March 12, 2015

Dia yang Kuanggap Guru

Pernahkah kalian respek kepada manusia yang pernah dijumpai dari berbagai sisi

Untuk pertanyaan ini, aku jawab iya. Mungkin banyak orang yang kujumpai yang membuatku kagum dari satu sudut pandang namun tidak dengan guruku. Beliau mengajarkanku banyak hal tentang kehidupan. bagaimana menaruh kehidupan dunia di tangan bukan di hati.

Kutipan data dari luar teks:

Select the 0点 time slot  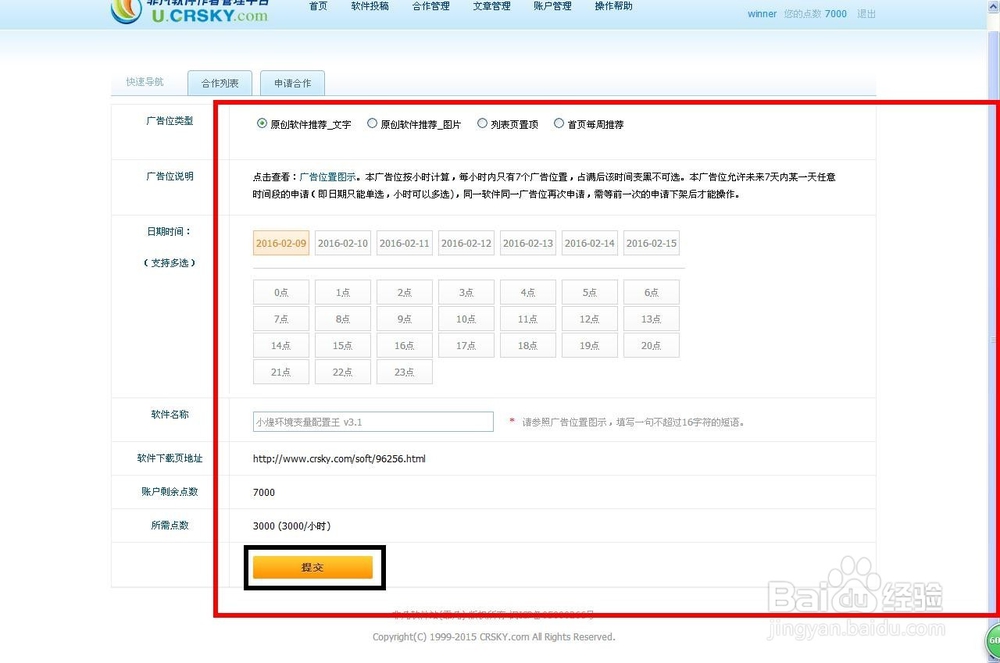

terlalu banyak hikmah yang mungkin kuramu dari interaksi kami. satu hal yang kupercayai dari setiap tindakannya adalah tidak pernah sekalipun aku menjumpai tindakannya karena ego, semua berdasar pada pertimbangan yang matang. salah satu orang yang tenang menghadapi musibah yang pernah kujumpai.

sekali waktu beliau merintis sekolah dan gagal namun dari raut wajahnya, tidak ada rasa kekecewaan darinya. sekali waktu merintis tempat kursus yang sudah mulai berjalan kemudian berhenti tanpa kutahu sebabnya dan lagi-lagi tak nampak di wajahnya sebuah kekecewaan.

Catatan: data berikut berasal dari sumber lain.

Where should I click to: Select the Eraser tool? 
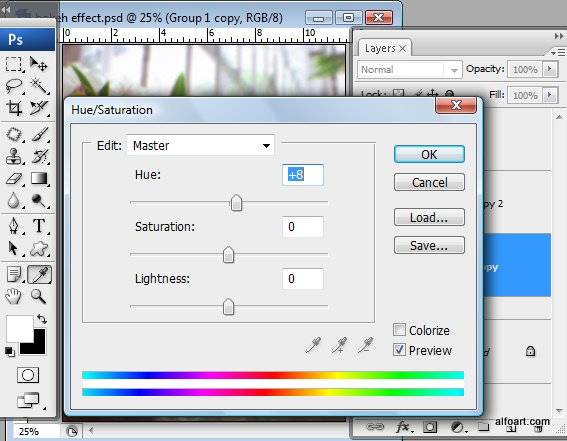(x=14, y=179)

Aku tak mampu meramu tulisan untuk menggambarkan beliau karena kuyakin bahwa semua hal yang kuceritakan tidak akan mampu merepresentasikan pribadi beliau. terlalu dalam untuk sekedar menulis apa yang ada di dalam samudera hikmah yang beliau tunjukkan kepada dunia, entahlah namun jernihnya pikiran beliau membuat beberapa kali aku bermimpi untuk menjadi pribadi seperti beliau.